En sus inicios, Pelé fue rechazado por los principales clubes de Brasil, hasta que en 1956 fichó por el Santos de São Paulo.

Antes de convertirse en una figura de talla mundial, Pelé se ganó la vida como limpiabotas, aunque a los 11 años algunos clubes ya miraban su potencial con esperanza.

A los 15 años llegó al Santos y entre 1956 y 1974, Pelé ofreció en el Santos, verdaderos recitales futbolísticos.
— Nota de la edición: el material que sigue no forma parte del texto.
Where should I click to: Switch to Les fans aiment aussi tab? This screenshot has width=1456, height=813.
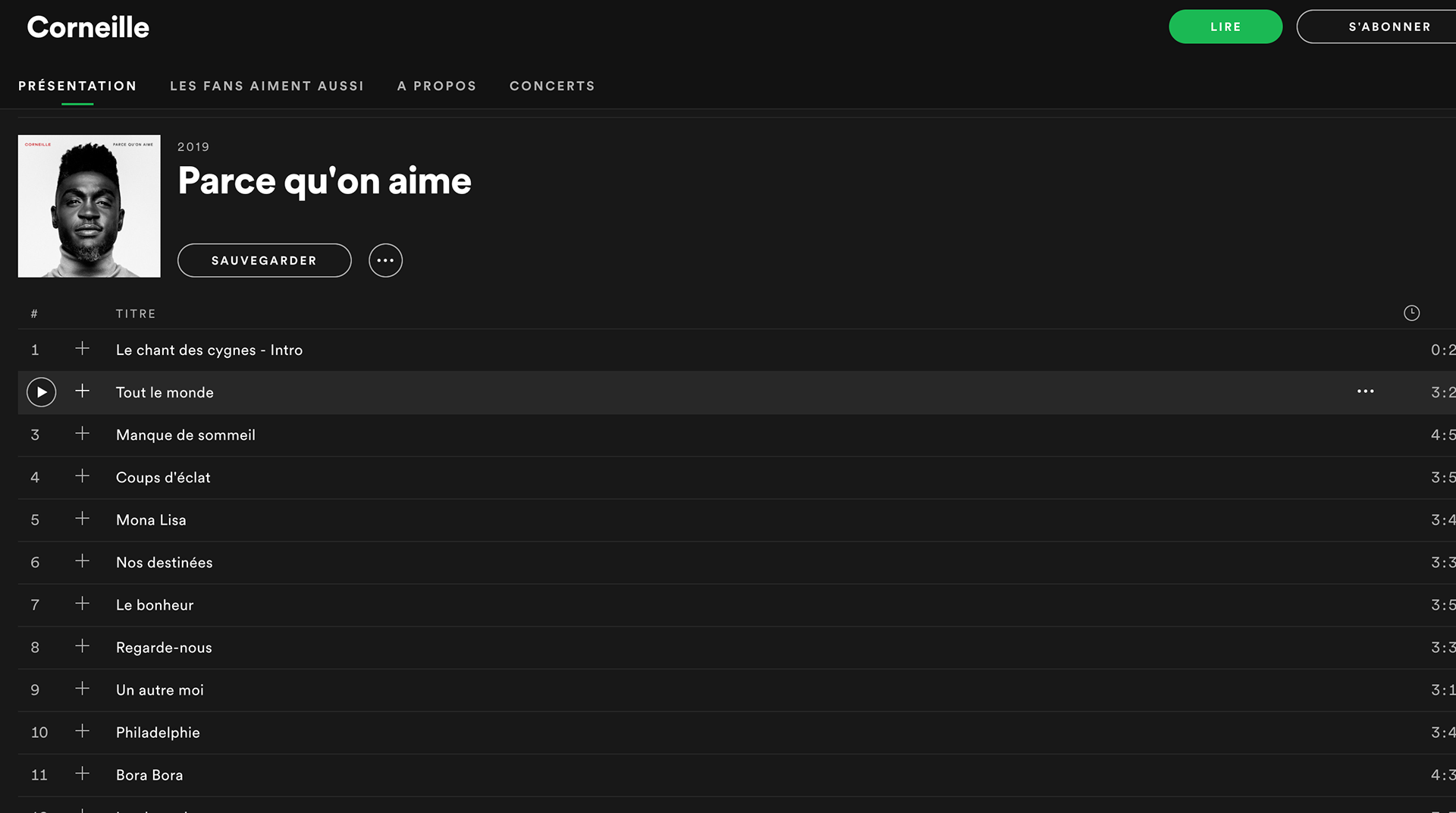267,86
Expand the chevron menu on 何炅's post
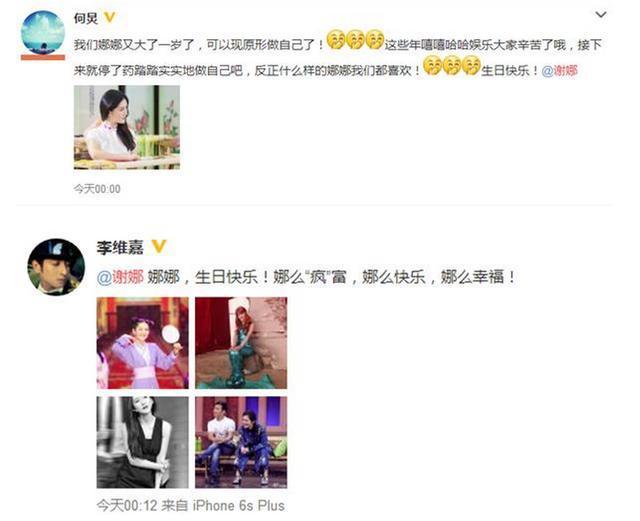640x521 pixels. coord(601,15)
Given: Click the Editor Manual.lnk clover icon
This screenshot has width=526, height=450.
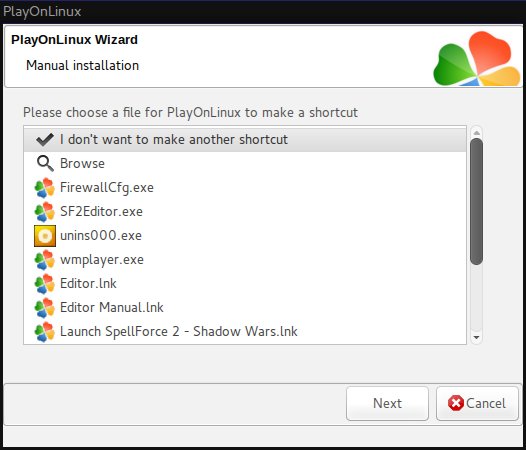Looking at the screenshot, I should point(45,308).
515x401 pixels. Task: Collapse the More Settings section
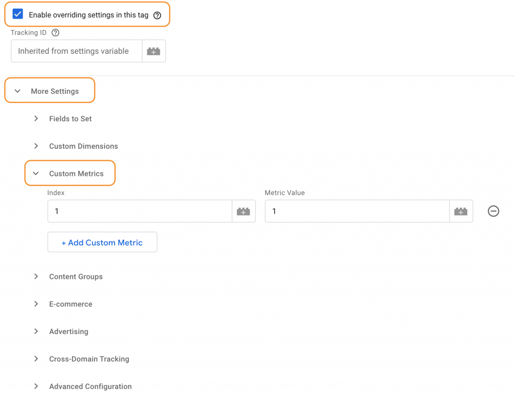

Pelé, jugador de corpulencia media, contaba con una habilidad técnica envidiable, un poderoso disparo con ambas piernas, y una inusual facilidad para la anticipación.

En su carrera, Pelé ganó con su club diez títulos paulistas, pero fue el máximo anotador en 11 competencias.

Dos retiros, un Premio de la Paz... y una película

Su primer retiro se dio en 1974, tras obtener todos los títulos posibles y sumar más de mil goles marcados en partidos oficiales (1.284 goles en 1.363 partidos, según las estadísticas).

En 1975 fichó para el Cosmos de Nueva York, equipo constituido con figuras rutilantes para promocionar el fútbol soccer en Estados Unidos.

Su paso por ese club significó el despegue del balompié en Estados Unidos.

Tras su adiós definitivo en 1977, fue objeto de varios reconocimientos, uno de ellos el Premio Internacional de la Paz  en 1978 y el de Atleta del Siglo en 1980.

Actuó en la película "Fuga a la Victoria" en 1981 junto a Sylvester Stallone, Osvaldo Ardiles, Michael Caine, Bobby Moore, Max van Sidow, entre otros.

Copas del Mundo, Libertadores y goles

Además, su calidad le permitió agenciarse cinco Torneos Río-São Paulo, así como dos Copas Libertadores y otras dos Copas Intercontinentales entre 1962 y 1963.

Pelé se puso la camisa de la selección a los 17 años, y fue tal su calidad de juego en la escuadra carioca, que Brasil obtuvo su primera Copa Mundial en Suecia 1958.

Para esa copa del mundo, Pelé anotó siete tantos, con dos hat tricks, uno contra Francia y otro ante Suecia, en la misma final.

Pelé era considerado un suplente antes de Mundial de Suecia, pero retornó a Brasil convertido en figura.

Gracias a esa estelar participación, le llamaron O Rei (El Rey), apodo que recibió en 1961 de parte de la prensa francesa.

La leyenda se haría más notoria con Brasil, al ganar los títulos de (1962) y México (1970).

Esos tres títulos mundiales le valieron al combinado brasileño para la adjudicación en propiedad del primer trofeo instituido, la llamada copa Jules Rimet.